I have friends whose children live with their exes most of the time. Women who see their kids one, maybe two months out of the year. Women who brokered these agreements. Women who say, my child is happy in this arrangement. It’s a great opportunity, say, for him to live in Europe with his father and stay with me during summer holidays.
How do they do that?
It just feels so strange when the kids aren’t with me. At least I’m not lying on the floor crying. But that has happened.

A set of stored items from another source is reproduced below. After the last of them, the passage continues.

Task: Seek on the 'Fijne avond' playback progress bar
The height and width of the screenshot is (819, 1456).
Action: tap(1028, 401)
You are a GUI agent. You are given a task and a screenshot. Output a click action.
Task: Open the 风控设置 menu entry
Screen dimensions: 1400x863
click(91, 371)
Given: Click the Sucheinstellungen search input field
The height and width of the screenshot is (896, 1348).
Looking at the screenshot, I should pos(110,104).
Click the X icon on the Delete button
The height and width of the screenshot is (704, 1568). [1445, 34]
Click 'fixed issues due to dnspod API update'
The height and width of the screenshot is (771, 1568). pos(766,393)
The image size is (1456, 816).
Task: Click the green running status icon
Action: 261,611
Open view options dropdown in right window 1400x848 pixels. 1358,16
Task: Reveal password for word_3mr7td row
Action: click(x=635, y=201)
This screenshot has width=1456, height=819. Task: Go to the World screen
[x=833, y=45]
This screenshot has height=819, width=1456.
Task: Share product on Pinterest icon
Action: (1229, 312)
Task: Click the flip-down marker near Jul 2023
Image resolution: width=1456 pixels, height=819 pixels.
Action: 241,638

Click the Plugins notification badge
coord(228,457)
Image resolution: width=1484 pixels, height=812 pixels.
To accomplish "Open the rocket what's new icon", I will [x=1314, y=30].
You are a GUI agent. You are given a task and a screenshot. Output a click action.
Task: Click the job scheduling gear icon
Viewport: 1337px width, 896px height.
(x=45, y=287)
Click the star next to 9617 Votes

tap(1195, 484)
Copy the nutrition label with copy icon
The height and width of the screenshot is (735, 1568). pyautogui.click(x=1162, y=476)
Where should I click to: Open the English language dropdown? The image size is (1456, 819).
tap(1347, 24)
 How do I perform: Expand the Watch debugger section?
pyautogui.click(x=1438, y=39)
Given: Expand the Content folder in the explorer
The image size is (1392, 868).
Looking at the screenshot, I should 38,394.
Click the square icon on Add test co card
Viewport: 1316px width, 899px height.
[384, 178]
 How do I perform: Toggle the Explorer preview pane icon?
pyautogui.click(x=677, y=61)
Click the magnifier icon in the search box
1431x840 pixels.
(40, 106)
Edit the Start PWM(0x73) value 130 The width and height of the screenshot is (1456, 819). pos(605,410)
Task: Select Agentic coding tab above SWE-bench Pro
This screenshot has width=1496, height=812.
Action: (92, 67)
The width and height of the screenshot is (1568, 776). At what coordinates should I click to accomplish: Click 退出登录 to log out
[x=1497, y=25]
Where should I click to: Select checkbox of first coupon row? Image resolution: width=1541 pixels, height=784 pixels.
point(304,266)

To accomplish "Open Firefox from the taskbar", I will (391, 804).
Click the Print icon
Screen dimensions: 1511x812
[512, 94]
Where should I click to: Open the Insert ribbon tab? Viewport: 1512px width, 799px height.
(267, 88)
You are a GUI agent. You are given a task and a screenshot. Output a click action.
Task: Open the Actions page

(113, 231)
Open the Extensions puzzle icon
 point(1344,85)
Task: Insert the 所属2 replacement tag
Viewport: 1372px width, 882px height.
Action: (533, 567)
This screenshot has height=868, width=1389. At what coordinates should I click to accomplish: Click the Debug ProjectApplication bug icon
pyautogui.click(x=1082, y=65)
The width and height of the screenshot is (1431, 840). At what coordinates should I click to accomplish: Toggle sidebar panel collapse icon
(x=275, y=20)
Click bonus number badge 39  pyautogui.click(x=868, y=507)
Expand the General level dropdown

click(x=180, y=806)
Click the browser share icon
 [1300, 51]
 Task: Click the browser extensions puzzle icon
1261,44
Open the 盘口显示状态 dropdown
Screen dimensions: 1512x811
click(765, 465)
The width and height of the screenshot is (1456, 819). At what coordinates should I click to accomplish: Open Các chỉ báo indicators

Interestingly, it’s not that way for them. Seven-year-old Primo moves between the households smoothly, holding up his forehead to be kissed good-bye when he’s sitting in his dad’s car ready to go. Four-year-old Secundo feels the transitions and, therefore, so do we. But once he’s at the other household, he reports that he doesn’t even think of us.
In fact, Secundo says he doesn’t love us when he’s not with us.
I teach him that we love each other even when we are apart. That the bonds of love are strong and invisible, elastic enough to hold us even when we are not together. But it is always present, even when we don’t think of each other.
But I know what he means. In order to survive—and more—I really can’t let myself think about them when they’re not with me. And when I do, I can only think positive thoughts.
Like how we played in the rain yesterday, getting wet in a summer shower, running barefoot on the slippery tennis court, Secundo pretending he was skating, taking shelter under the umbrella of a shady maple tree. We sniffed the wet grass, they shrieked with excitement as they felt nature’s shower. We cycled home in the rain, reminding each other to ride slowly as our brakes were wet. At the front door we stripped down, our clothes wet and mud spattered. Then directly they hopped into a hot bath and played for half an hour while I drank a cup of tea and sliced the chocolate cake. Three pieces each later, we sat beneath a cozy blanket and read books. They played music and banged on the drums and sang at the top of their lungs until their dad came to pick them up.
And then the house was quiet again.
And this morning I’m picking myself up off the carpet and remembering that they are at home in both their homes. They have additional adults in their lives who love and care for them. They are their own persons, they live their own lives.
And I am over here, constantly assessing my thoughts and feelings. Repatterning where necessary. Being diligent and disciplined to seek out the places where we are separate, and where that separateness is connected.